■ **Written task 1**: Translate this sentence from the "Marching in Place" post into Spanish: "She did what had to be done."
■ **Written task 2**: In the "Marching in Place" post, reproduce the part that opens with the words containing "I was shocked" and closes with "pay attention to.", but swap "Union leaders" for "Labor organizers".
■ **Written task 3**: In the "Marching in Place" post, list each phrase the writer uses to describe their father.

═════ Document excerpt

Marching in Place
You had to be impressed with Hillary Clinton last night. She did what had to be done. She asked her troops - why were they in this fight? Was it for the America, or was it for her? It was the pivotal question of this Democratic Convention. She was powerful, and although we may not have a woman in the White House yet, Hillary has certainly paved the way.
Perhaps it was because Labor Day approaches, but I heard the theme woven throughout her speech - the fight for the rights of working men and women.
My father was a garment worker, a pattern maker, a man who left for work in the dark, came home in the dark. A member of the International Ladies Garment Workers Union. Growing up I saw what it was like, to work for people who refused to treat you with common human decency. I met many listeners on the Air America Cruise who had family in the Labor movement. Union organizers who were beaten, some lost their lives fighting for workers rights. Today, management still treats workers as a cost of doing business. If you want to where the gap is, there it is. Nothing really trickles down.
I was shocked last year when there was no Labor Day Parade. Union leaders just shrugged. This year the parade is back. Maybe that’s a message, a sign - one that we should pay attention to.

══════════
═════ Dataset excerpts

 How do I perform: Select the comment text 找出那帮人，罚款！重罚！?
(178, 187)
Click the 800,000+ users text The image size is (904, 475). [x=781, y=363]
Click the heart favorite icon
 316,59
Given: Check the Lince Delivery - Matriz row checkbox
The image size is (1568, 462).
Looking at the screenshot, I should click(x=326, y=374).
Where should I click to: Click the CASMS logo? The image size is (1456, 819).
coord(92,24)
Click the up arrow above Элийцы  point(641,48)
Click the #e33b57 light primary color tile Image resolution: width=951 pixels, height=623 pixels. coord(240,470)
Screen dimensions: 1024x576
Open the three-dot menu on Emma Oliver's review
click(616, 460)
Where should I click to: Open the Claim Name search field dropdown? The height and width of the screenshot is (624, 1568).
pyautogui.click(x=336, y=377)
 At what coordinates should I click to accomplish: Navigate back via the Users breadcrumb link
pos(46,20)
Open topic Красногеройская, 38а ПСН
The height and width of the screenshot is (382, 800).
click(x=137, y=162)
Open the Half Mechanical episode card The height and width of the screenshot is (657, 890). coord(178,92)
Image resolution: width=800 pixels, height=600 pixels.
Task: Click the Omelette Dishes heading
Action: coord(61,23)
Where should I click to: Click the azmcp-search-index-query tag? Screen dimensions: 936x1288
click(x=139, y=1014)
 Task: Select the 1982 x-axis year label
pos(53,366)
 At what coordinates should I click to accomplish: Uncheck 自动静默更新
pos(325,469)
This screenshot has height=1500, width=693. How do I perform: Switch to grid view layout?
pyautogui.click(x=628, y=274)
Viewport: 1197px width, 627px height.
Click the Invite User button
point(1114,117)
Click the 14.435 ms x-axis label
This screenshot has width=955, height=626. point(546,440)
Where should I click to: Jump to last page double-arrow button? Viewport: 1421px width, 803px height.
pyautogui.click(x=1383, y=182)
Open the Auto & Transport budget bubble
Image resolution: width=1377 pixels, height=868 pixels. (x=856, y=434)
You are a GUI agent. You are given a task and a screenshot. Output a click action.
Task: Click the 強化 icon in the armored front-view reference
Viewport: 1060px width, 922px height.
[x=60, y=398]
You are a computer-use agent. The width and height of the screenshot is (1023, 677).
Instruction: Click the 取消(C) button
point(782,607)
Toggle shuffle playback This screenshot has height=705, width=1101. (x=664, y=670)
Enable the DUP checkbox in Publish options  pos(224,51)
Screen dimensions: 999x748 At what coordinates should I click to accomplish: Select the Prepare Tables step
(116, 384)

══════════

■ **Task response 1**: Hizo lo que había que hacer.

■ **Task response 2**:
I was shocked last year when there was no Labor Day Parade. Labor organizers just shrugged. This year the parade is back. Maybe that’s a message, a sign - one that we should pay attention to.

■ **Task response 3**:
- a garment worker
- a pattern maker
- a man who left for work in the dark, came home in the dark
- a member of the International Ladies Garment Workers Union